I hope this song will guide you home

I have a new life plan. And I'm really excited about it.
I'm gonna move to Seattle and start a band up there, cause their music scene is brilliant. I'll live in a cheap little apartment and have a cheap little job that I can survive on. I'll go to school part time, and from there I'll let things happen. I'll have a crappy little car and shop for clothes at Goodwill. I'll spend time doing class work and writing songs in a park and coffee shops. It sounds like the perfect life for me, doesn't it?
I won't let things bring me down again. New slate, new grade, and I'm actually working on losing weight.
I love how my entries in LJ seem SO bipolar. In one, I am on the edge of suicide, and on the next I'm looking forward to life. I love it.

Aug. 20th, 2007

Nirvana

Something in the way

Don't you just fucking love how life kicks when you're down?

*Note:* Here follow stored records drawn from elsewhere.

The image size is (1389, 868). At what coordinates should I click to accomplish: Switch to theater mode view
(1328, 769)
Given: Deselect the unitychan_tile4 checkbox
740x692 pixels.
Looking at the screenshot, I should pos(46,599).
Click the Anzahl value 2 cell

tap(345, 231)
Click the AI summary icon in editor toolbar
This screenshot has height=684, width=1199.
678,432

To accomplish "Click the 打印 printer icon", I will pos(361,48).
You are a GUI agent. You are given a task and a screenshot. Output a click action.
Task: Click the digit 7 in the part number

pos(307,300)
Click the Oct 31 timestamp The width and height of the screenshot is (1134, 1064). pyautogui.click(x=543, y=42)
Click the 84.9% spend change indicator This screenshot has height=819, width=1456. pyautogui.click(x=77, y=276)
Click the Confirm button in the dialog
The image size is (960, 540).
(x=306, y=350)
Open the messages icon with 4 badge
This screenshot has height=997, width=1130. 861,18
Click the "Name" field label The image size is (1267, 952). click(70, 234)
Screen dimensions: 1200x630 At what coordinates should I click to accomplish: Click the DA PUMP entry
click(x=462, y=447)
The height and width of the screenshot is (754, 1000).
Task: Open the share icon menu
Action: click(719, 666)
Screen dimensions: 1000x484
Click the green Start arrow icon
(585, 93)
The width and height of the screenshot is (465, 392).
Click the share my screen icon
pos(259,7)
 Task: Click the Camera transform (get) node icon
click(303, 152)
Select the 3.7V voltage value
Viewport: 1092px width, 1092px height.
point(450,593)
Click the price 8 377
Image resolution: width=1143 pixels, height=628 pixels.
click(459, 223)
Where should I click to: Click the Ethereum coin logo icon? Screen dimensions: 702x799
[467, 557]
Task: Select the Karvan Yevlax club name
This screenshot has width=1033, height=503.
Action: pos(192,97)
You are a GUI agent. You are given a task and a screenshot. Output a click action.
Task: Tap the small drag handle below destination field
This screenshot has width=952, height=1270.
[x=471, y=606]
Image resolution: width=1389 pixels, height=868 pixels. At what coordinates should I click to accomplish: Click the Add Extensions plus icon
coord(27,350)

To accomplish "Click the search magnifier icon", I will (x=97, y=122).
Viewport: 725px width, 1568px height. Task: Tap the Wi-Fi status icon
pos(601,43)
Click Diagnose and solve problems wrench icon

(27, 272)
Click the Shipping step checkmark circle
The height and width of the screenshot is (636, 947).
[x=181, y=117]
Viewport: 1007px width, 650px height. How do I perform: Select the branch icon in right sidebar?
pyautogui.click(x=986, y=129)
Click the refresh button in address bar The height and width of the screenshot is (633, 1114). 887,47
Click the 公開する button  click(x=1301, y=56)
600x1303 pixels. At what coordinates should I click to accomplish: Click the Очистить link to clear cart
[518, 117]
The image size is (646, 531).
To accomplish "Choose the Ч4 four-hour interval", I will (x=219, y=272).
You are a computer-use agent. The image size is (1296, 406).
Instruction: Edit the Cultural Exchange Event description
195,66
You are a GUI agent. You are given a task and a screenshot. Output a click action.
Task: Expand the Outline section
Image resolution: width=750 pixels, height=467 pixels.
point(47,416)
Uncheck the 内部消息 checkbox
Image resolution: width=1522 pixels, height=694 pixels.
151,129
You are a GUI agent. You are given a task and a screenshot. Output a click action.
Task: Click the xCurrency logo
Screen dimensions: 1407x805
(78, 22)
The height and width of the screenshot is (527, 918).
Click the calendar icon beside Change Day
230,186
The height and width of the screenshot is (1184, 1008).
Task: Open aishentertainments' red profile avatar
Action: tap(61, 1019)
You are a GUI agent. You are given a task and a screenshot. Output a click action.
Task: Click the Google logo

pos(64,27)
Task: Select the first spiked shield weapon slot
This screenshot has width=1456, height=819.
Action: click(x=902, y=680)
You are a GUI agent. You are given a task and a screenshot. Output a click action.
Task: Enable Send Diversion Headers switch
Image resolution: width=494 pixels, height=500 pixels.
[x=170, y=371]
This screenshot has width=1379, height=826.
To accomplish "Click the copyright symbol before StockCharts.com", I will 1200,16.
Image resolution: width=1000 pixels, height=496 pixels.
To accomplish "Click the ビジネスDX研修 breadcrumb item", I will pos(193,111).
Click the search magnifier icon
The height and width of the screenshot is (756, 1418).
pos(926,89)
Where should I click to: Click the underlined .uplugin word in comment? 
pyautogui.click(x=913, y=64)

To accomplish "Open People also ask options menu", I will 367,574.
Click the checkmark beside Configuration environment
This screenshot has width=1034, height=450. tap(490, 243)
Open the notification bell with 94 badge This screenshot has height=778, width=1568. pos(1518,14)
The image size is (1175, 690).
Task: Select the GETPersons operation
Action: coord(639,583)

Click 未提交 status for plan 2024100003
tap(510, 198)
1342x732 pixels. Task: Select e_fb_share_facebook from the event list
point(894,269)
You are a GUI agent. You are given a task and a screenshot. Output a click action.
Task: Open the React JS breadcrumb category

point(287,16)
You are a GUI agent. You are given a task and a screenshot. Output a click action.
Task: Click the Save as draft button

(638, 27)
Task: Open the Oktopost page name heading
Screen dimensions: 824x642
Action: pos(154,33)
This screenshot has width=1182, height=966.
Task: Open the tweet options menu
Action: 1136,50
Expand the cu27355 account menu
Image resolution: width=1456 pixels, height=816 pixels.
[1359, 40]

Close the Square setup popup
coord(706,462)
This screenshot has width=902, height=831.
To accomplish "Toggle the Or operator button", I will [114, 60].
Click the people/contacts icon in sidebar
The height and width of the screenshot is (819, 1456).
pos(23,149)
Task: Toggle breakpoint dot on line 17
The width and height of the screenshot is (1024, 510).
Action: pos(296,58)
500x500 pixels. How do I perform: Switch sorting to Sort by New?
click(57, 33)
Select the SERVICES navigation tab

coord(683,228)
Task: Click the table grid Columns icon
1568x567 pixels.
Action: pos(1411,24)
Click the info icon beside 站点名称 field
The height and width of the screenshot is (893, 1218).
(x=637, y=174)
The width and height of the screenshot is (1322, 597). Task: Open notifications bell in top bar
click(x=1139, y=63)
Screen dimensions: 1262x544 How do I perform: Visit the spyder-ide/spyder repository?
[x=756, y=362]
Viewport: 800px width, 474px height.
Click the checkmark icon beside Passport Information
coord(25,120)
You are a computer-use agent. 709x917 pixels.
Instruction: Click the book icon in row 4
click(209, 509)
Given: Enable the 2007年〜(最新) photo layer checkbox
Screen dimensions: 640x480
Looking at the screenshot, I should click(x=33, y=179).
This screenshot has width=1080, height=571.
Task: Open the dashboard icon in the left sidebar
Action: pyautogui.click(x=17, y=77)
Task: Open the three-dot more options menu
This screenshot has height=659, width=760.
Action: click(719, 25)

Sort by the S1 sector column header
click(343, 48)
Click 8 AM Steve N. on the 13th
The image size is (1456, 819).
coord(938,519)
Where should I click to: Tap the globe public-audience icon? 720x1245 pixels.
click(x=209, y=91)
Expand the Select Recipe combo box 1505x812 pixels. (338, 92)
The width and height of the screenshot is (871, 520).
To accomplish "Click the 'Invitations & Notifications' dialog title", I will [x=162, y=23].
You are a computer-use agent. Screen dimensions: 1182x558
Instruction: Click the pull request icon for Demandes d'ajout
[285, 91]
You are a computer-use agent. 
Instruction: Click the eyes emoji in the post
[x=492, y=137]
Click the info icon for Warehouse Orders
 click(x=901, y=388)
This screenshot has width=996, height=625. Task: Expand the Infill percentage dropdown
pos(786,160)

RIP Piper. You were a great pet and I loved you dearly.

Aug. 11th, 2007

Nirvana

There are many things I'd like to say to you but I don't know how

Micki's right. I do dwell on it all. But how do I stop?
I've got a long way to fucking go, but at least I'm on my way.
I'm actually learning how to say what I'm feeling instead of penning it up.
I hope 10th grade is a lot better than 9th. Serio.

Mar. 28th, 2007

Just forget the world

I just realized today is Nate's 18th birthday.
That's incredible.
I miss that boy so much. I've almost know him for a year now. But we never talk anymore.
I remember thinking about him all the time, talking to him every night, making jokes with him about stupid things, and spending four hours online just talking to him.
Today has been bad. It just got even worse now that I know I almost forgot about Nate's birthday.
How is it possible that I care so much about someone who I've never even met? Someone who I don't even talk to anymore. I don't know why thinking about him makes me so sad.
God damn.
Unfortunetly, he is the most significant boy I've ever had in my life. The brother I never had. My gay soulmate. He's the one who I could tell absolutley anything to. I went to him when Sarah and I hated eachother last summer. I made him a video, and he made me one.
I really am alone right now. Nobody can be here. They have lives, I don't.
It's just horrible when you realize that the only things keeping you alive are people who can't always be there, no matter how much they want to be.
[I feel fucking retarded for writing this. I honestly do.]

Feb. 19th, 2007

(no subject)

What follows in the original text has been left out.